Phillip Garrido told court he was ‘overcome’ with sexual desires before being convicted of rape and serving 10 years in 1977
The man accused of imprisoning Jaycee Lee Dugard for 18 years in his backyard in California previously confessed to fantasies about rape and to a sexual interest in young girls, according to previous trial transcripts and psychiatric assessments released today.
The insight into the mental state of Phillip Garrido, 58, comes from 1977, when he was convicted of kidnapping and raping a young woman, a crime for which he served 10 years in prison.
During the trial, Garrido said he had previously exposed himself to girls as young as seven, and that he spent time stalking them outside schools, where he waited in his car. He regularly used cocaine and LSD, which acted as sexual stimulants, he added.
“I have had this fantasy, and this sexual thing that has overcome me,” he told the trial. “I had this fantasy that was driving me to do this, inside of me; something that was making me want to do it without no way to stop it.”
The woman was snatched in 1976, when Garrido approached her as she was driving away from a food market and asked for a lift home, saying his car had broken down. He handcuffed and bound her and drove to a storage unit in Reno, Nevada, which he had set up as a place to carry out his sexual fantasies, investigators told the trial.
Garrido told the trial he did not believe he had done anything wrong: “I don’t go breaking into people’s houses.
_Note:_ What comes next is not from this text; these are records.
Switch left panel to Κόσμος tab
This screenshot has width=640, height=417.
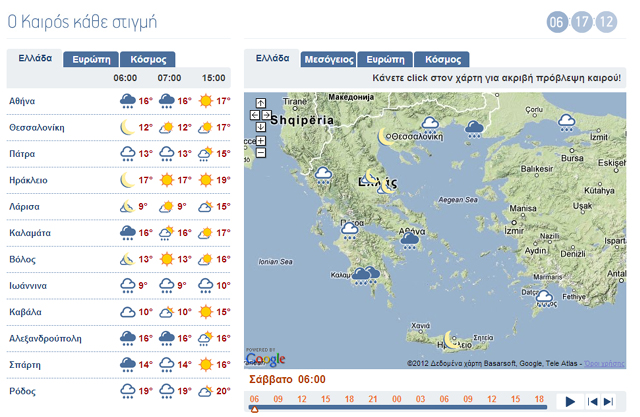click(147, 60)
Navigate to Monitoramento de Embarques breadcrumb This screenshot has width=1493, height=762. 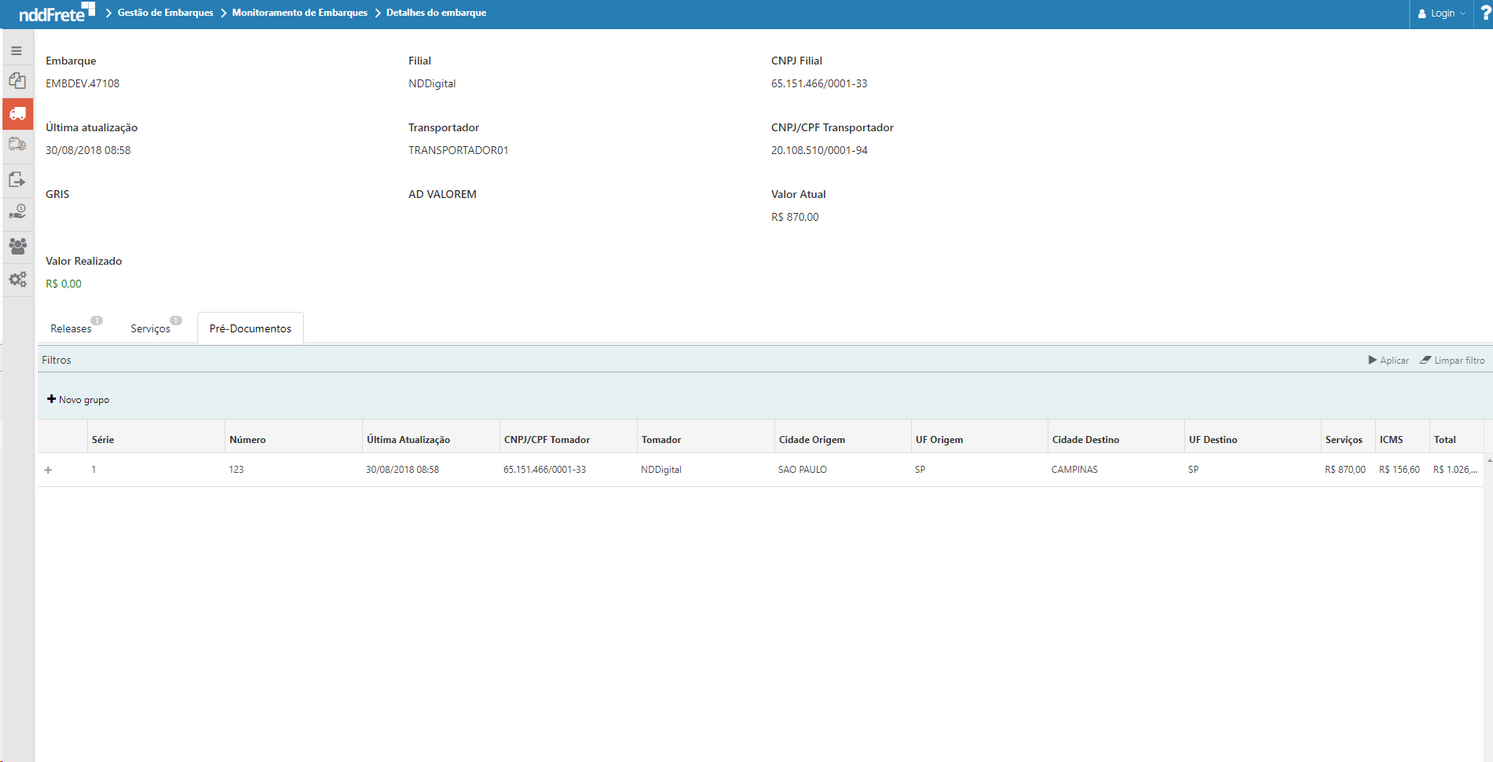tap(300, 13)

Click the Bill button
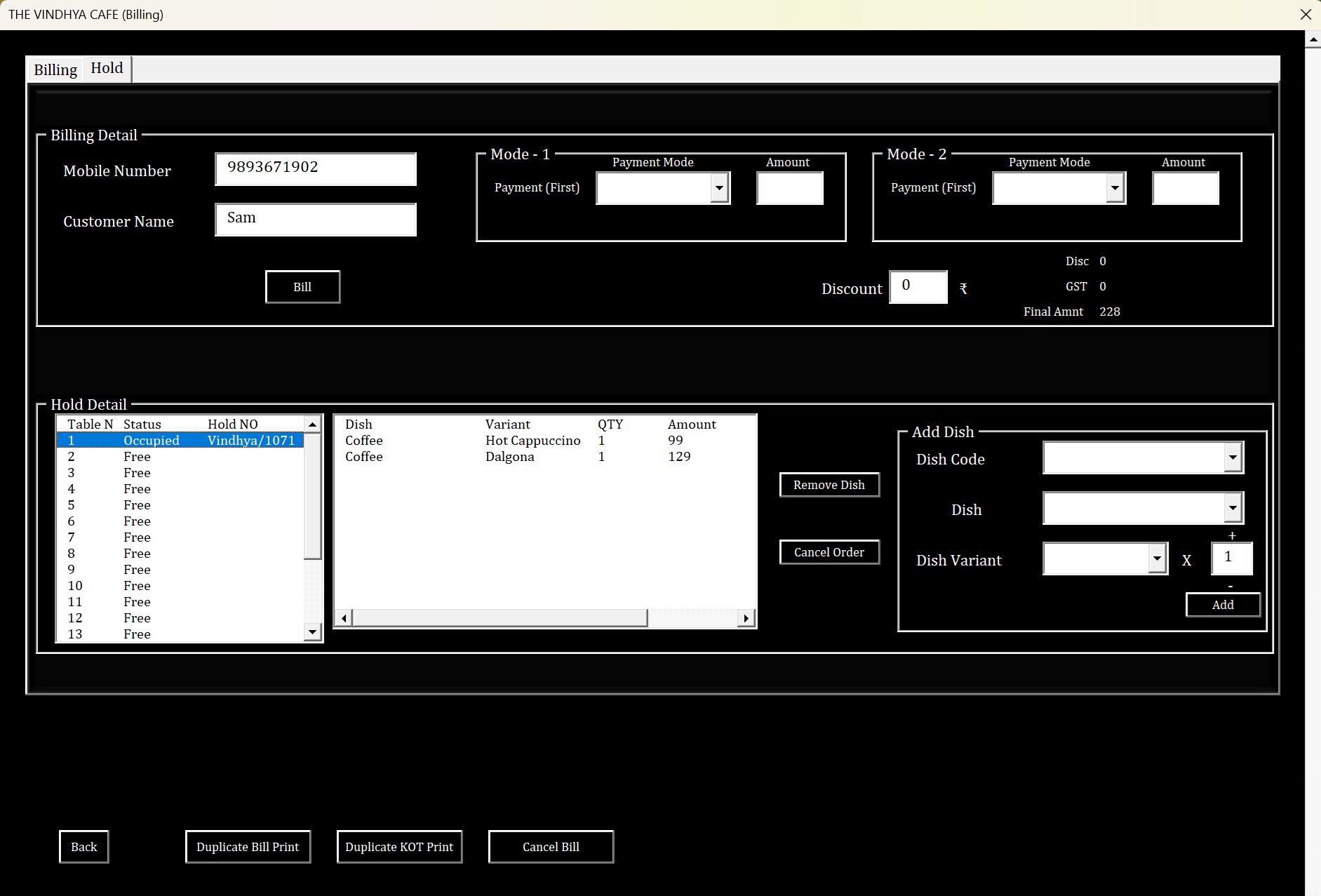tap(302, 286)
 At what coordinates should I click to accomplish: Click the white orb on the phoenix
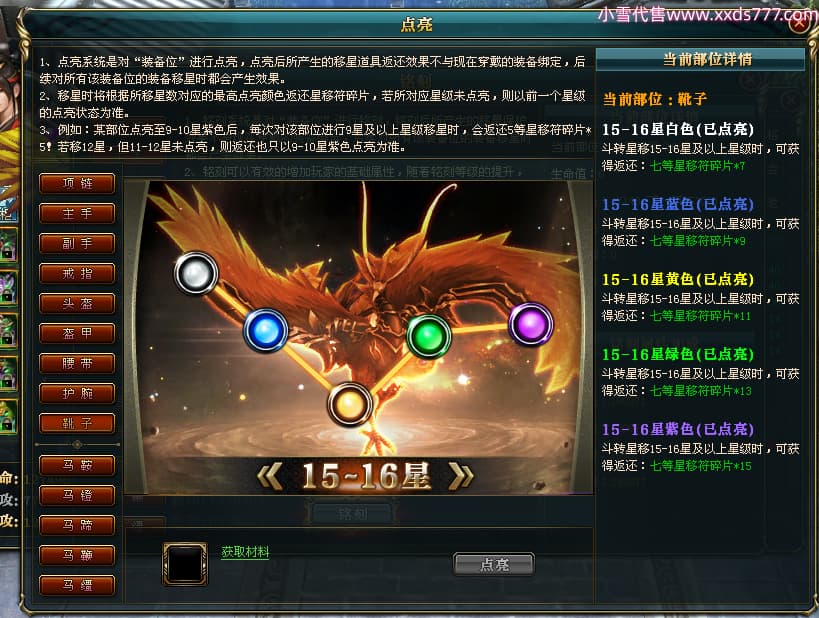tap(196, 273)
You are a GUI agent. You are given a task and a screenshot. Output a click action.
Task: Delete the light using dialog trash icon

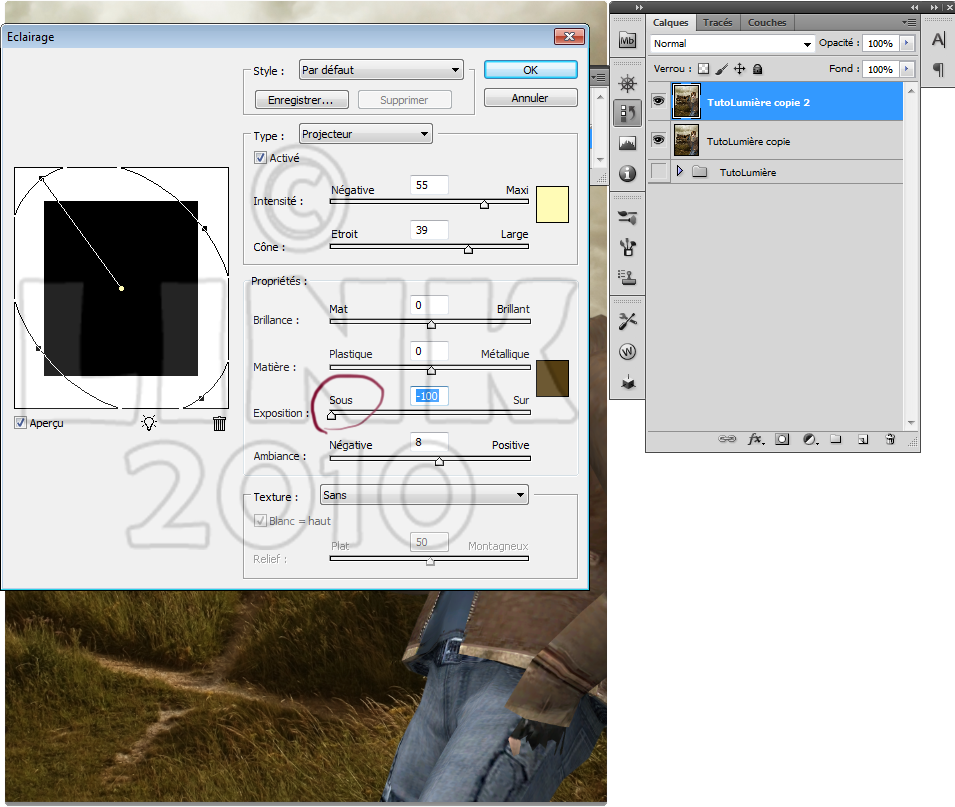click(x=220, y=423)
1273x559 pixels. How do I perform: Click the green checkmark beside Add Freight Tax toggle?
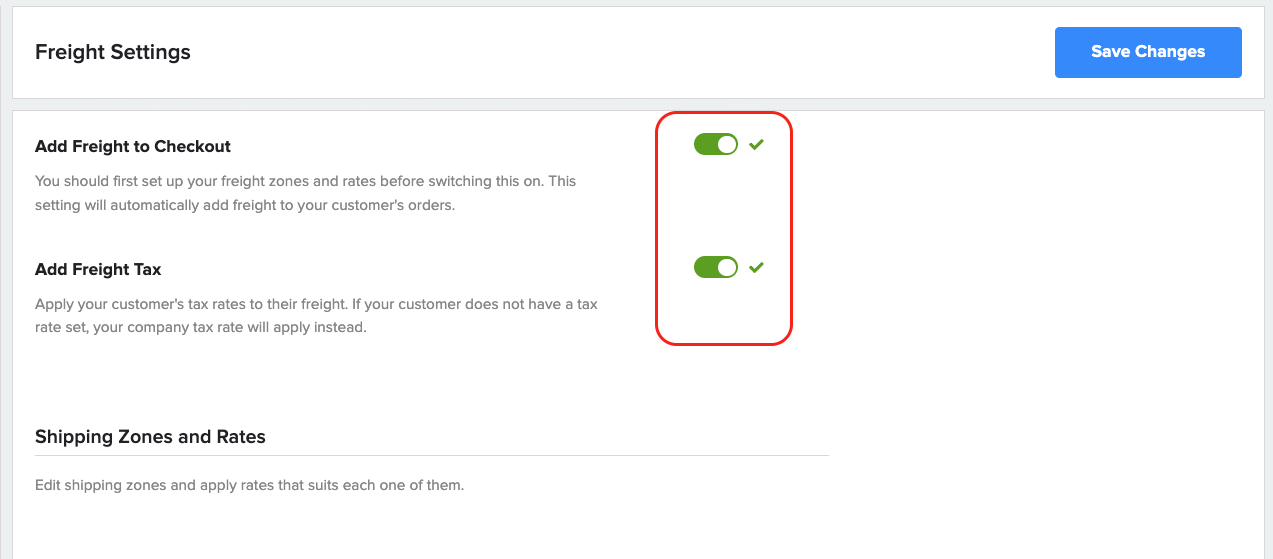(x=757, y=267)
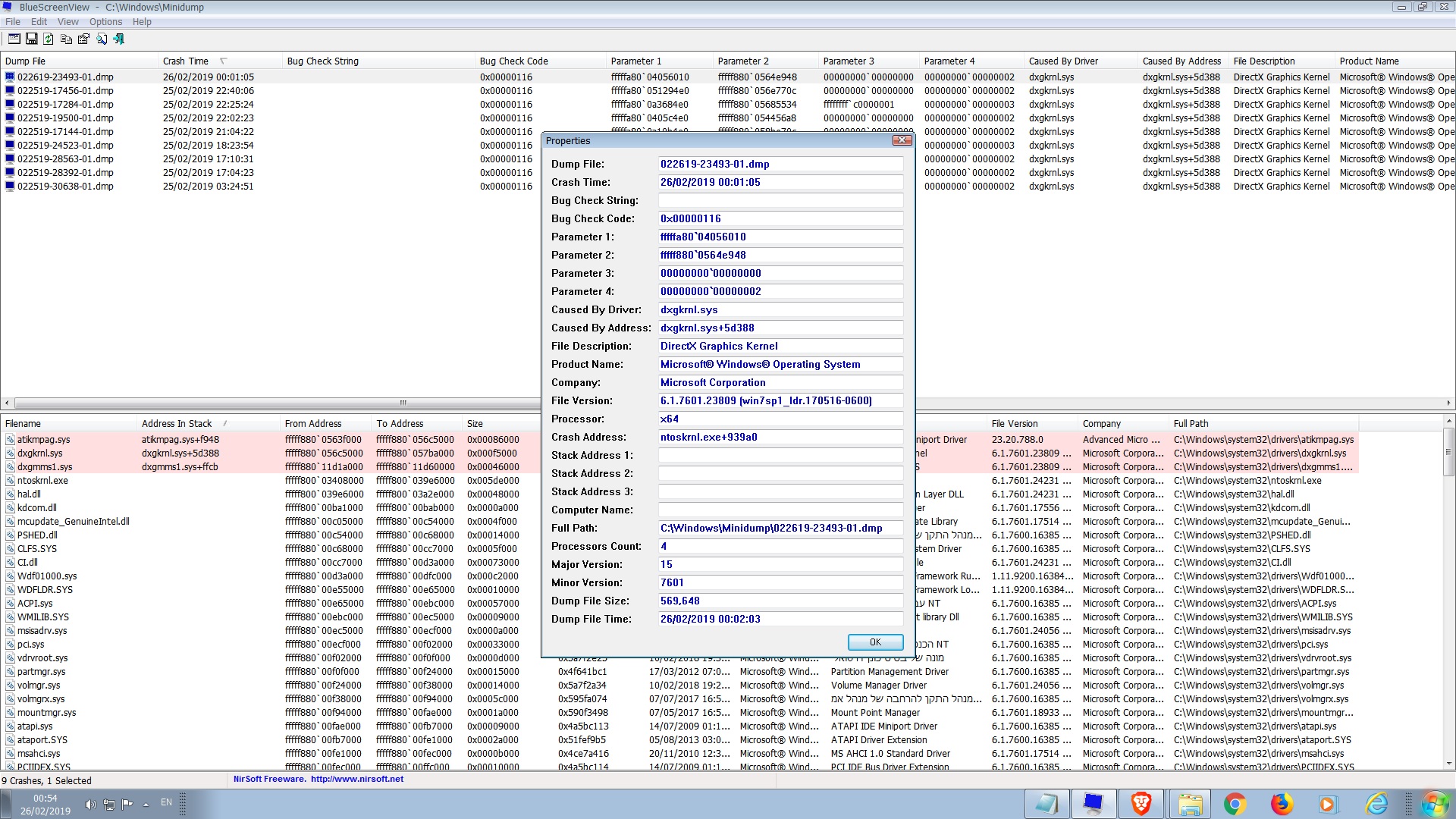Image resolution: width=1456 pixels, height=819 pixels.
Task: Click the Properties toolbar icon
Action: tap(83, 39)
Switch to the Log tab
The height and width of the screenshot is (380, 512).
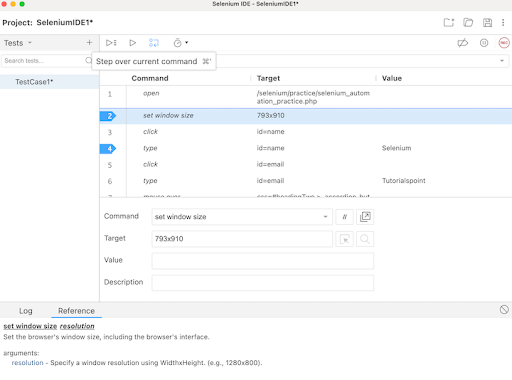point(26,311)
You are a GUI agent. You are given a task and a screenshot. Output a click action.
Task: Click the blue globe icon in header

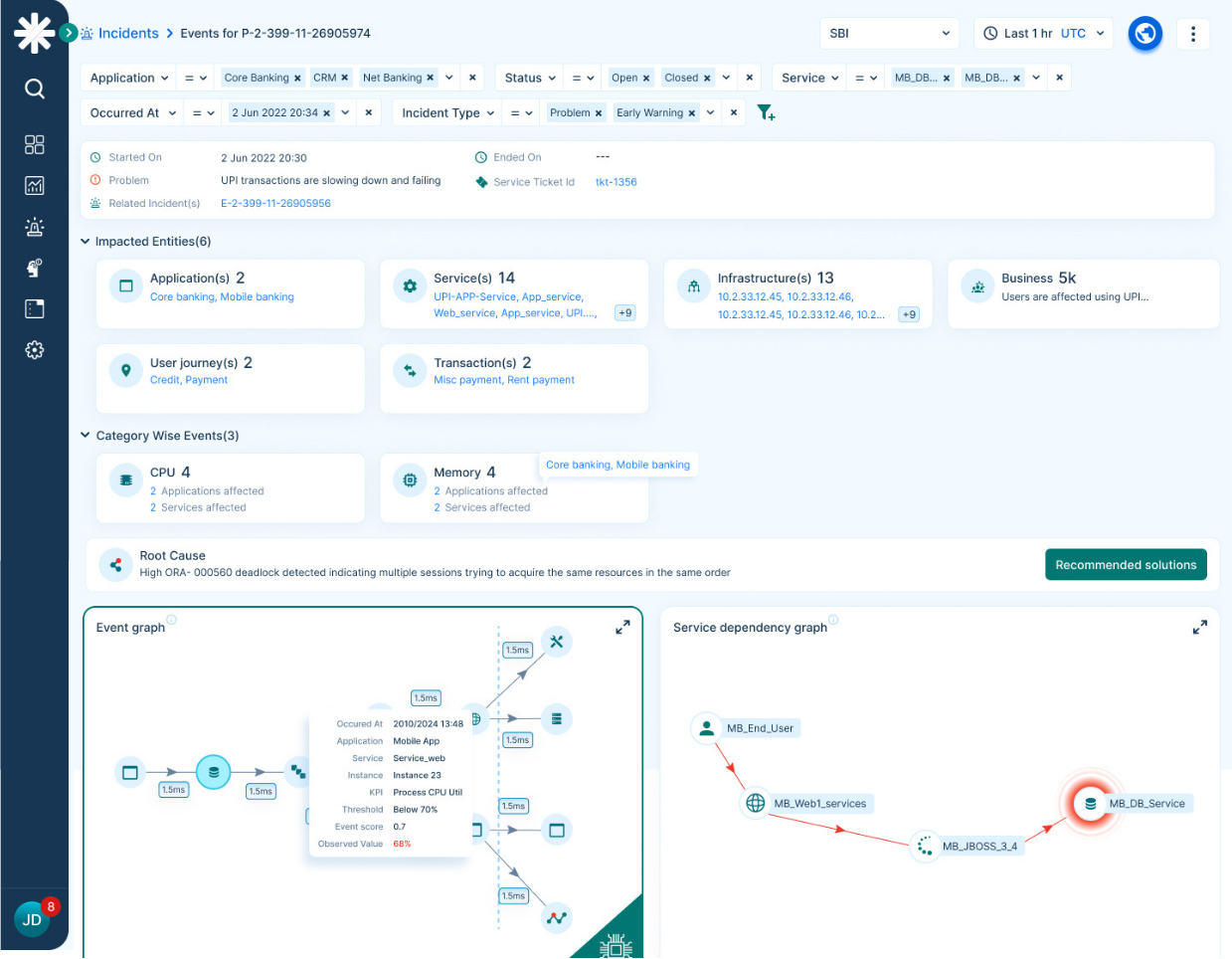click(x=1145, y=34)
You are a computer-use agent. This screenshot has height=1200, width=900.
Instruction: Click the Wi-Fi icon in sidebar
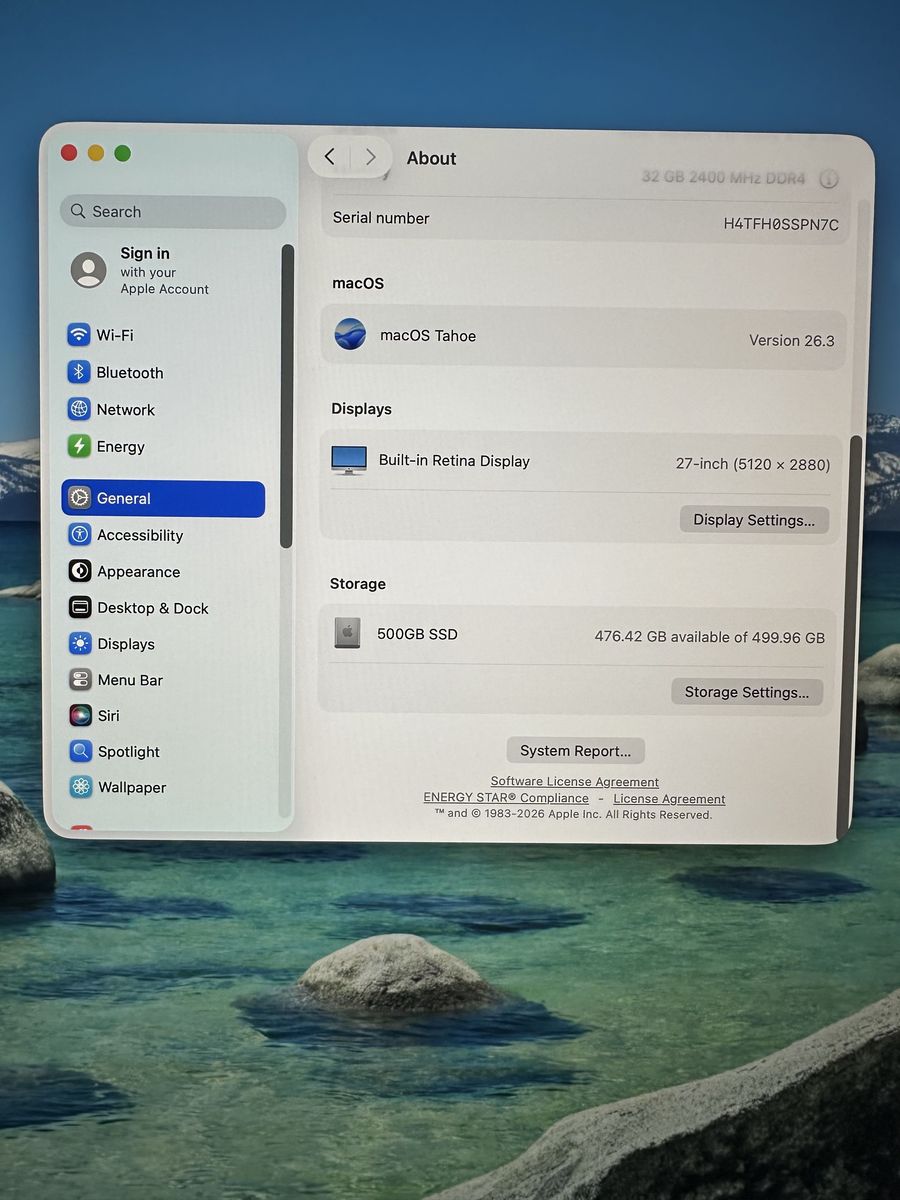[79, 335]
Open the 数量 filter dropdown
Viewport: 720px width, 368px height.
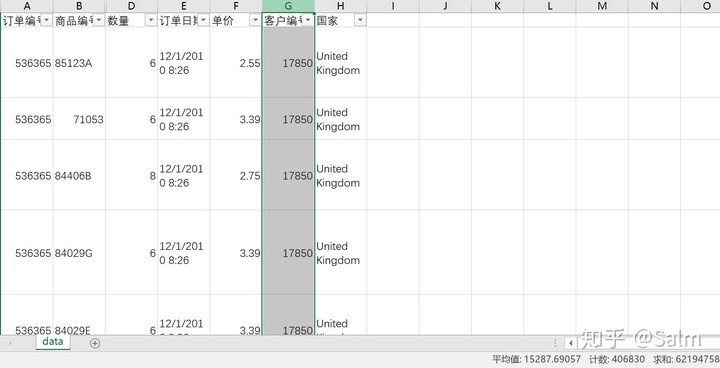(151, 21)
I don’t go to hurt anybody.”
Garrido and his wife Nancy, 54, have pleaded not guilty to 29 charges, including kidnapping, imprisonment and rape in connection with the abduction of Dugard, who was snatched on her way to school aged 11, in 1991. She was kept in a network of tents and sheds set up by Garrido in the yard of his home in Antioch, California, and had two daughters by him, now aged 11 and 15.
The earlier court documents show that in 1977 a judge turned down an attempt by Garrido’s lawyer to have him declared insane due to his heavy drug use.
A court-appointed psychiatrist examined Garrido in December 1976 and found him competent to stand trial, while noting his regular use of LSD and an emotionally troubled family background.
“He was preoccupied with the idea of sex and admitted to a history of several sexual disorders,” the psychiatrist reported, adding that he believed Garrido suffered from “a mixed sexual deviation and chronic drug abuse”.
A neurological report carried out soon afterwards found no definite evidence of brain damage: “LSD made him quite aggressive, which he realises,” it said. “He had used LSD prior to his alleged offence, but remembers the details of the abduction and sexual activity quite well.”
Garrido served 10 years in a federal prison in Kansas, before being granted parole. He then served seven months for the rape conviction in a Nevada prison before being granted an early release in August 1988. Less than three years later, he allegedly kidnapped Dugard.